He didn’t have time to go through everything, but this was exploitation, not analysis. When he got back home he would feed the video file through analytical software that would identify, evaluate, and categorize words and numbers pulled from each image.

Dominic filmed a stack of books on a shelf, and a similar stack on the coffee table. Every last one of them had to do with computer security.

Of course, Dom knew that Ross’s girlfriend was a computer security expert, but these looked like textbooks, not something she would need, since she had earned her doctorate years ago.

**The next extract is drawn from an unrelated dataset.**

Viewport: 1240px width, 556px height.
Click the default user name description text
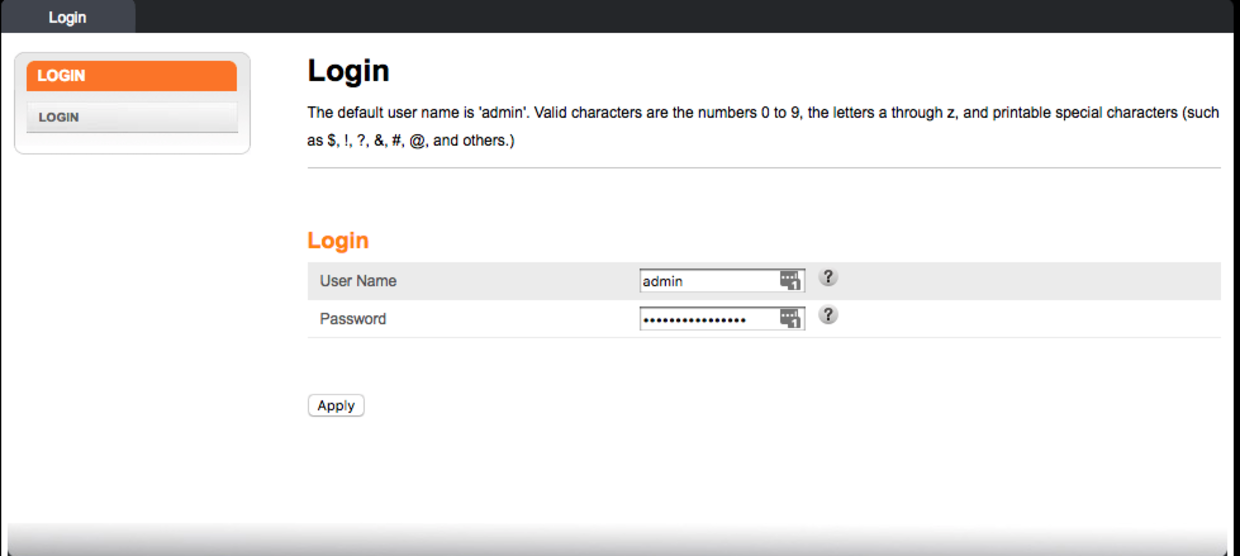(763, 127)
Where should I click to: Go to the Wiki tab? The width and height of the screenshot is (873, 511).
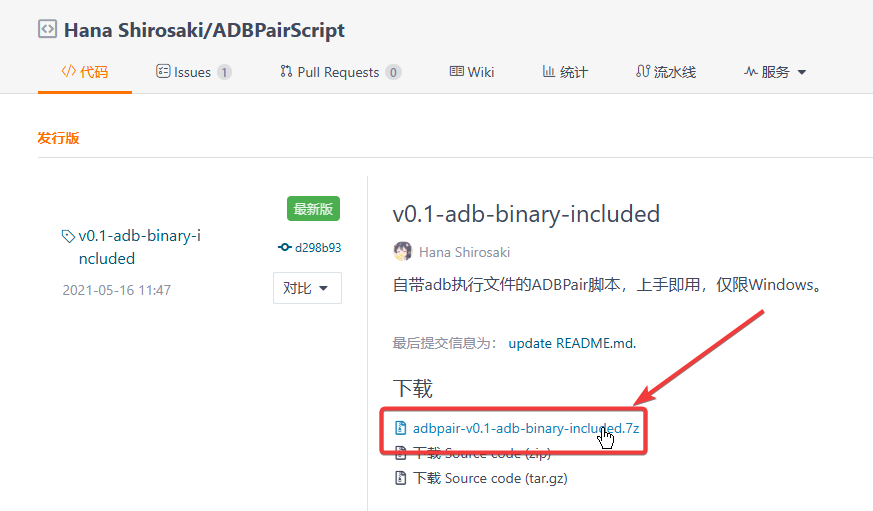472,72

So they belonged to Ross? Was this guy a policy wonk, or was he a computer programmer? Dom realized he was looking for reasons to be suspicious of the man, and this proved nothing in itself, but it was at least a little curious.

He kept searching.

A MacBook Pro sat on the living room couch. Dom checked it quickly for any obvious tamper detection traps, such as a hair attached to the lid and base that would break if someone opened it. Just like with the phone he found no telltales, which made Dom think Ross behaved just like most normal people, and he had mistakenly put his faith in a home security system that could be defeated by anyone with a screwdriver and a little knowledge.

Dom opened the laptop and confirmed it was, in fact, password-protected. He imagined there were answers to be found on the hard drive, but he didn’t have the resources to uncover them. He thought about David and his promise for logistical support from the Mossad, but he couldn’t think of a way to exploit the hard drive in the time he had to do so without Ross knowing someone had been snooping around his place.

No. That wouldn’t work. Dom would have to find clues somewhere else.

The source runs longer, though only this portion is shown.